Offensively, I have a very basic philosophy: disorganize the defense. By disorganizing the defense, we want to create a two-on-one. Once we have the two-on-one, we have to make the right decision, and we should have an open shot. Since the goal is to create two-on-one situations, I want to practice these situations. I view these situations – whether in transition or the half court – as the foundation of offense.
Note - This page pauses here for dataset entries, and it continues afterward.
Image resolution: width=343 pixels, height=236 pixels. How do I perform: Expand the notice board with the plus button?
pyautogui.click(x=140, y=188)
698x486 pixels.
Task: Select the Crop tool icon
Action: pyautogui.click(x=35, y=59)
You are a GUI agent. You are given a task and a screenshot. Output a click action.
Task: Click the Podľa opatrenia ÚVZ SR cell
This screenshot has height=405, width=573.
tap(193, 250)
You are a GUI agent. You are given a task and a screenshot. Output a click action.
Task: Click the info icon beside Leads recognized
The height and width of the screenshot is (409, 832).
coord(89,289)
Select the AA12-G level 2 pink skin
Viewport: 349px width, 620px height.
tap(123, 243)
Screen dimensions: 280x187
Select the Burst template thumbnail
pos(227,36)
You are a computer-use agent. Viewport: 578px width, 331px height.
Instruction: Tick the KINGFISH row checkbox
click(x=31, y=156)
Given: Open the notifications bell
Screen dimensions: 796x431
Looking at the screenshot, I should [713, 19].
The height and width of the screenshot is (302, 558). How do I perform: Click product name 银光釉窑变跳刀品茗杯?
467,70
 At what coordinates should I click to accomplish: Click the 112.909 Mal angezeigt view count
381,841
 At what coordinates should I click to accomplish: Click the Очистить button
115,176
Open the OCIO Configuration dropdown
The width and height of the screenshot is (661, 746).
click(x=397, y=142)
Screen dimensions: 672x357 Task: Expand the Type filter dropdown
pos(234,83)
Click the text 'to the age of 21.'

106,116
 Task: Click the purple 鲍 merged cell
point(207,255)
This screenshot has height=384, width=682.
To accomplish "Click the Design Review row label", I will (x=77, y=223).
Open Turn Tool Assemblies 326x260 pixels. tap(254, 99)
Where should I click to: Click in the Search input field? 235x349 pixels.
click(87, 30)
In one-on-one, there are few decisions to make. The offense has to read the defender and decide when to shoot, and the defender has to read the offensive player and stay between the offensive player and the basket. In two-on-two, there is the threat of a help defender and the possibility for a pass for the ball handler; the non-ball-handler has to move, find space, and occupy his or her defender. The defense has to decide whether or not to help, and the on-ball defender has to worry about the potential for a screen. Whereas many possessions may end up as one-on-one situations, the players have to think beyond one-on-one: the ball handler has to account for a second defender and his or her teammate on a drive rather than concentrating solely on beating one defender for a lay-up. Introducing this element begins the players’ learning of decision making in these situations in a way that one-on-one cannot replicate.
Beyond my general offensive philosophy, two-on-two is great for beginners to practice skills and learn to make simple decisions. I use a lot of offensive advantage games; with one-on-one, there are only a few ways to create the advantage. With two-on-two, there are many more ways to manipulate the environment to give the offense a slight advantage.
As our season kicks off, the focus will be two-on-two situations – full court transition, half-court transition, help-and-recover situations, closeout situations, etc. As we improve in our shot creation and decision-making in these situations, we will expand and add players. As players are added, the goal is to continue to create those two-on-one situations. What tactic can three offensive players use to create a two-on-one? What tactic can four or five players use? This is the foundation of general offensive basketball before worrying about any sets, strategy, tactics, or anything else.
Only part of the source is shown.